_Your assignment_
Set the pictures aside and transcribe exactly the lines from the one containing "Screen dimensions: 1344x896" through the final line of the records.

====================

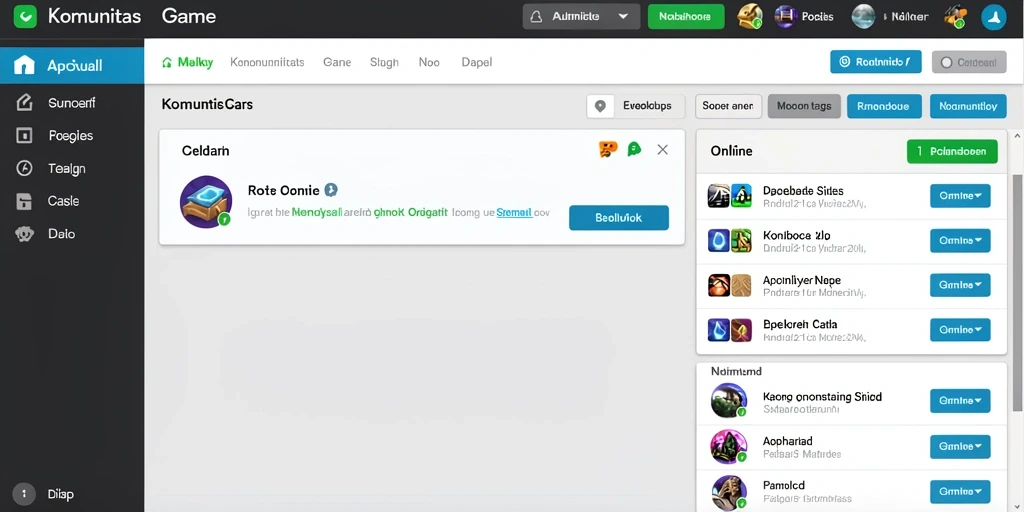This screenshot has height=512, width=1024.
Task: Switch to the Dapel tab
Action: (477, 63)
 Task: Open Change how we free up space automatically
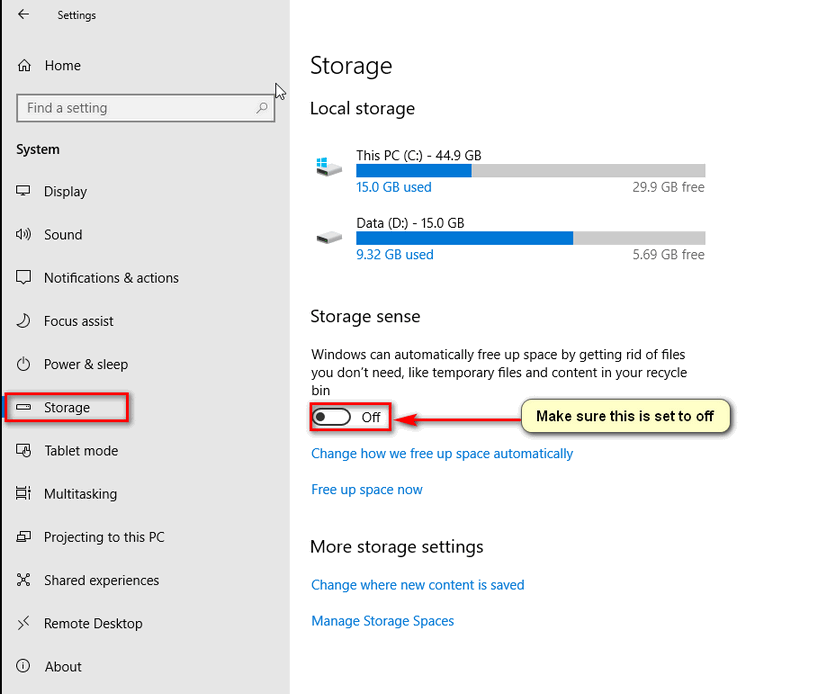(442, 454)
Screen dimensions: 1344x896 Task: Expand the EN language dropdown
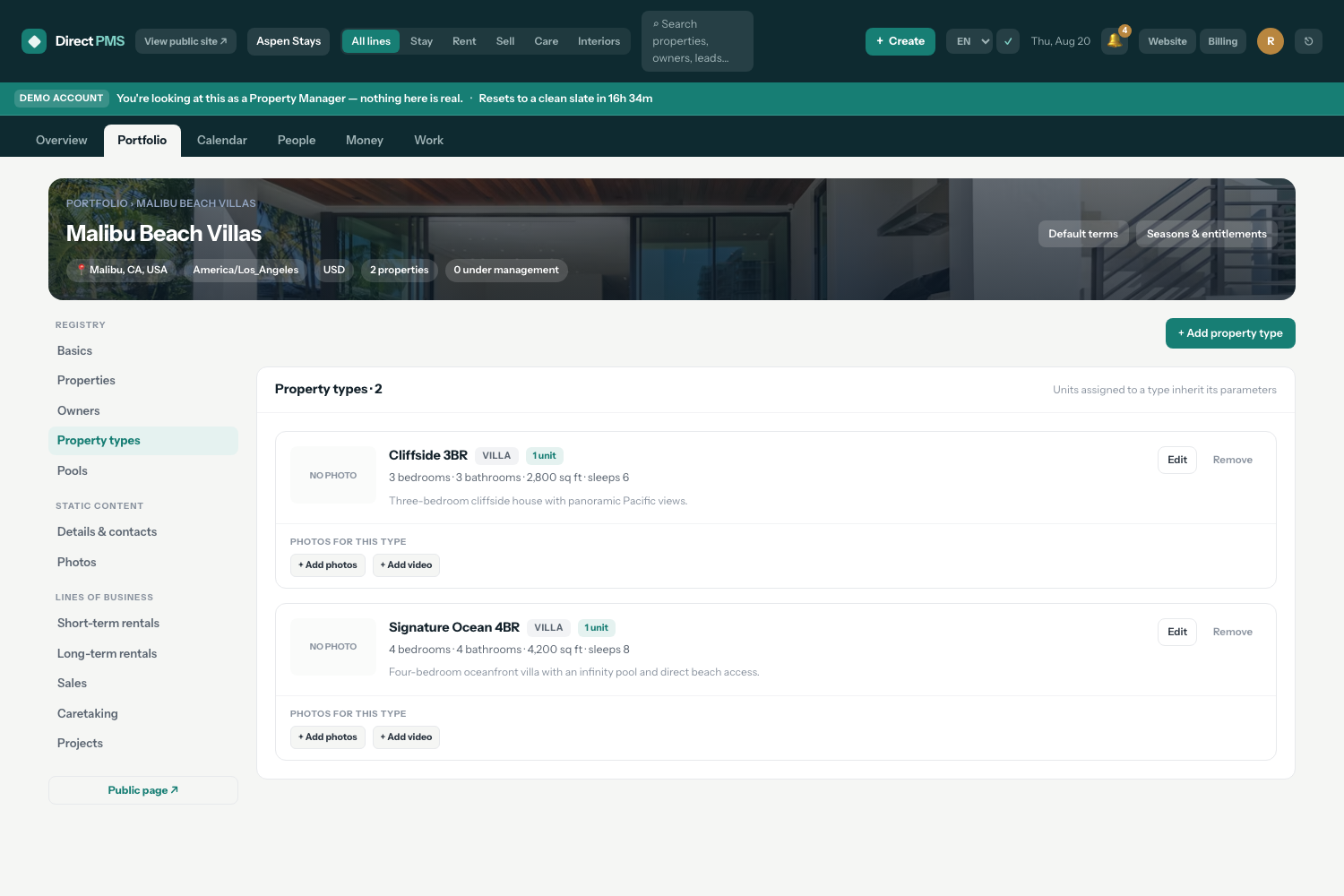(969, 41)
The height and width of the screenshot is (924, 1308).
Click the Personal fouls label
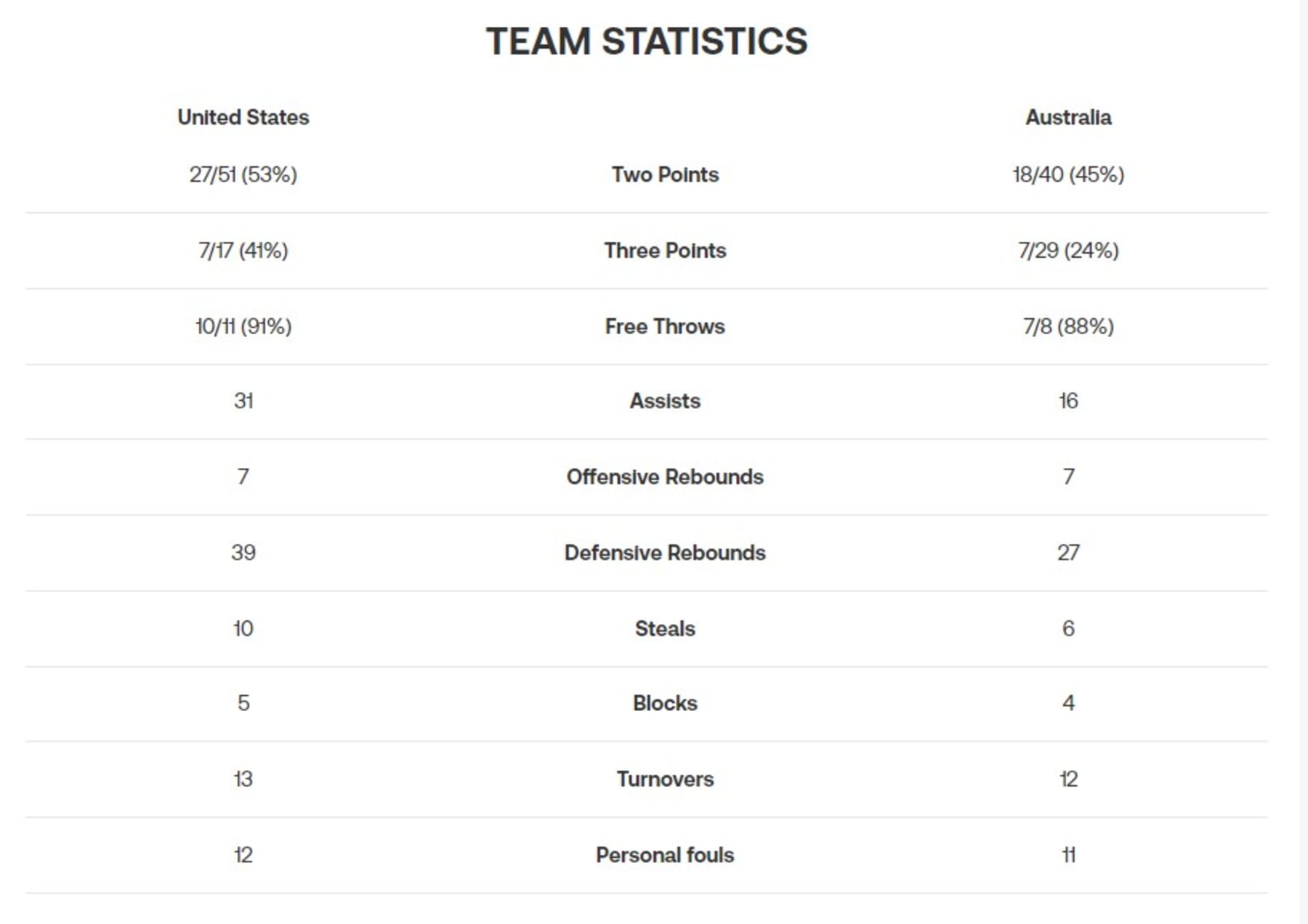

====================

_Answer section_
Screen dimensions: 1344x896 Task: Expand the EN language dropdown
(969, 41)
The height and width of the screenshot is (924, 1308).
Click the Personal fouls label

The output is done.